Data Eng Weekly

Hadoop Weekly Issue #194

20 November 2016

Thanksgiving is this week in the US, so I've collected quite a few technical and news articles to read if you have downtime. Hortonworks also announced their "HDCloud" offering for AWS this week, and there's a great presentation detailing the work that was done to make Hadoop work better with S3.


The Paypal engineering blog has a two-part post describing their adoption of Apache Kafka and Apache Spark. The first part describes how they got from their old architecture to a new, Kafka-based one. The second part describes their lambda architecture based on Spark streaming on YARN.

This post is a follow-up to recent benchmarks that Yahoo and others performed to compare throughput and latency of several stream processing tools. In it, the DataTorrent team compares Apache Flink and Apache Apex. It shows Apex to have lower latency than Flink, but the main takeaway is that we need better benchmarks—there are many more use cases to take into consideration, and it seems possible to push these systems even harder than we have in previous tests.

This presentation from ApacheCon describes the work that was done towards the goal of making the Hortonworks Data Platform faster on AWS (with data in the S3 object store) than Amazon EMR. The slides include an introduction to object store semantics, some of the improvements that were made to make queries to S3 faster, benchmarks showing a 2.5x speedup over a version without the enhancements, future plans for s3guard to provide consistent metadata access of data in S3, and more.

Databricks has a post describing work to win the CloudSort benchmark, which is a measure of the cost required to sort 100TB of data. The post has an overview of the evolution of sorting benchmarks over the last several years (from DataMation Sort to TeraSort to GraySort) and a description of the record setting setup.
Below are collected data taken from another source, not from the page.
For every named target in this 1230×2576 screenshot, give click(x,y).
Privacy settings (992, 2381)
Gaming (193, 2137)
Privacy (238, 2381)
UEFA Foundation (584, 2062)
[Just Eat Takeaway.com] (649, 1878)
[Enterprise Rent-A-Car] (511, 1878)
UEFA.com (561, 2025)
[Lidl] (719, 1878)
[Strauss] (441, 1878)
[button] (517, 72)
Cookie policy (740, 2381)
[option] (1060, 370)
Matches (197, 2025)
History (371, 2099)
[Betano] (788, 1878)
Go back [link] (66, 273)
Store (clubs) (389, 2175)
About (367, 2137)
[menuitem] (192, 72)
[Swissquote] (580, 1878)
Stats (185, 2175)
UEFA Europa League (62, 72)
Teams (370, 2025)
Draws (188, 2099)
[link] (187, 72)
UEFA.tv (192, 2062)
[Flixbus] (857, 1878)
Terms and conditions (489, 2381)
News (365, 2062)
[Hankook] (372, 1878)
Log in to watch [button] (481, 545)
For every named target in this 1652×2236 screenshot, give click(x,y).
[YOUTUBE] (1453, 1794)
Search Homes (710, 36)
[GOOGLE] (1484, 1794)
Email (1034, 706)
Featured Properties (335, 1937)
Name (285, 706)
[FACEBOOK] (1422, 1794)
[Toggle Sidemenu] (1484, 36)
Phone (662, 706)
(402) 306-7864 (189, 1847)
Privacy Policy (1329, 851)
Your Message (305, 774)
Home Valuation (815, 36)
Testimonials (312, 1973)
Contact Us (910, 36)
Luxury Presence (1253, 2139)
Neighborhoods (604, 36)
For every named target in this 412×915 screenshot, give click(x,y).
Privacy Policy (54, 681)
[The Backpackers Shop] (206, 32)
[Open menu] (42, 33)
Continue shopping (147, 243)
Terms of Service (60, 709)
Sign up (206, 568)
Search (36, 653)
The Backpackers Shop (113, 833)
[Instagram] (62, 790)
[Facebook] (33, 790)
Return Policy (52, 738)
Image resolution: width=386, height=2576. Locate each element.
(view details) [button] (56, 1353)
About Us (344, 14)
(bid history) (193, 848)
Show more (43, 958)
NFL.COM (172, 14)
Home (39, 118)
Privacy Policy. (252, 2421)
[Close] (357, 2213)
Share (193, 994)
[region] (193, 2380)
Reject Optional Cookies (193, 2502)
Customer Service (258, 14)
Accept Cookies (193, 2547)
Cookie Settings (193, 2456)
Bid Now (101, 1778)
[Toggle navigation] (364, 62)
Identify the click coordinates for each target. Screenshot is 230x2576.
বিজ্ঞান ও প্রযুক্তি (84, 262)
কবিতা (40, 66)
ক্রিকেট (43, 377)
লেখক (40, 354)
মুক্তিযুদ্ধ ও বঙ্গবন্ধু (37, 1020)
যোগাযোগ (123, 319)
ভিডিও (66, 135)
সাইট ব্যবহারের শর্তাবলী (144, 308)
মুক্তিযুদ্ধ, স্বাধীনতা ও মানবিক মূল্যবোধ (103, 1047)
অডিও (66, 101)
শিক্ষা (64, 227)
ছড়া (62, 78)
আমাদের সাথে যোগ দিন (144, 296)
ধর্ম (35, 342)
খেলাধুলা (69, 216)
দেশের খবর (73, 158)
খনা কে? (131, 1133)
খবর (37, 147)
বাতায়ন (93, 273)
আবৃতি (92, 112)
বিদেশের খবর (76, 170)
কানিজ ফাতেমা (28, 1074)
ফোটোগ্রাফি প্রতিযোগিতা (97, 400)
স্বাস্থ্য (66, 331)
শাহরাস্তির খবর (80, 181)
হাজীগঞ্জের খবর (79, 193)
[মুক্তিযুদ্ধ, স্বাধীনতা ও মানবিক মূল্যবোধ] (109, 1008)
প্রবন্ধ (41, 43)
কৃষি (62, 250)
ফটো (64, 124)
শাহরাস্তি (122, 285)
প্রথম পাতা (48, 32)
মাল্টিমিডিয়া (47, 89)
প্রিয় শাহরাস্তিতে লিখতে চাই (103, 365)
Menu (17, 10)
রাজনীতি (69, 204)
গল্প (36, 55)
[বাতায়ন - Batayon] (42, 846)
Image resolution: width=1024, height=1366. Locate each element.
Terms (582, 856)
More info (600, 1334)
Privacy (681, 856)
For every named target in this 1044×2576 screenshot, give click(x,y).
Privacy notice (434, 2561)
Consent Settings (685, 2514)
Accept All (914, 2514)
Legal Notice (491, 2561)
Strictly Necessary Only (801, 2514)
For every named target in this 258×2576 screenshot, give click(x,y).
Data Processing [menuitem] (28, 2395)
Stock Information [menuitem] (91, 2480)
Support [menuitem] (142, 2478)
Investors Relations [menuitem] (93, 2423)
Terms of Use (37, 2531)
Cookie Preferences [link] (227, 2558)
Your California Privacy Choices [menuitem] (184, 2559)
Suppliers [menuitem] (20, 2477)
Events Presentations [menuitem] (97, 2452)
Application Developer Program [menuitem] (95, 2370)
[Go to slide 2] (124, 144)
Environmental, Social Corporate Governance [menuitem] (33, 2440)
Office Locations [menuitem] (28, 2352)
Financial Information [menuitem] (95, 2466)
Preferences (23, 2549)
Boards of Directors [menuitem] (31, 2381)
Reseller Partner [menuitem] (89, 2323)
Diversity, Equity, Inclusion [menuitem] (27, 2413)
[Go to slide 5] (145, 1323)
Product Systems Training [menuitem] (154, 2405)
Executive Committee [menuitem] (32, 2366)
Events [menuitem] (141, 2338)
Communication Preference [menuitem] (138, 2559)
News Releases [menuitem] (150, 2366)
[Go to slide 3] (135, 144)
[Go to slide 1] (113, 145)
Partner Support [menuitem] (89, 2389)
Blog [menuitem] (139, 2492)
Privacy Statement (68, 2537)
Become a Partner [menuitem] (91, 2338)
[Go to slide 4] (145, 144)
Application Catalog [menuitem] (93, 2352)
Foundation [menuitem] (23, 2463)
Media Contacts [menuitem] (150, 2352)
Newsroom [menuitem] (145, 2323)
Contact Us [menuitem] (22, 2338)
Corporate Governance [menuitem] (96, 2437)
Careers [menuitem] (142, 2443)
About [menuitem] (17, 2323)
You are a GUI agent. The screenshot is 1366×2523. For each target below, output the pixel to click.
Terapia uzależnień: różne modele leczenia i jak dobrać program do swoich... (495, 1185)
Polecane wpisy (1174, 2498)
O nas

MapR is hosting a free (behind an email-wall) eBook version of "Introduction to Apache Flink" by Ellen Friedman (MapR) and Kostas Tzoumas (data Artisans). The book has six chapters covering streaming, stateful computation, batch and more.

This post provides an overview (by way of example) of 30 command-line tools from Apache Hadoop HDFS.

In addition to Spark Streaming, Paypal is using Apache Storm for real-time computation. This post describes how the carrier payments team uses Storm to read data from Kafka and write it out to Apache Hive.

Amazon Kinesis, which is often compared to Apache Kafka, has strict SLAs per shard (at most 1000 records or 1MB per second). In the case where this is exceeded, Amazon now offers a UpdateShardCount API call. This post describes how to trigger an update from CloudWatch using a Lambda function.

This tutorial, aimed a data analysts that don't yet have exposure to HDFS, describes how to use Apache Sqoop to export data from a PostgreSQL database to HDFS.

The Databricks blog has a tutorial that shows how to use Amazon Kinesis, Amazon Redshift, and Databricks (Spark) to model asset levels. Among other things, the post demonstrates Spark's linear regression library to fit a model to the sample data.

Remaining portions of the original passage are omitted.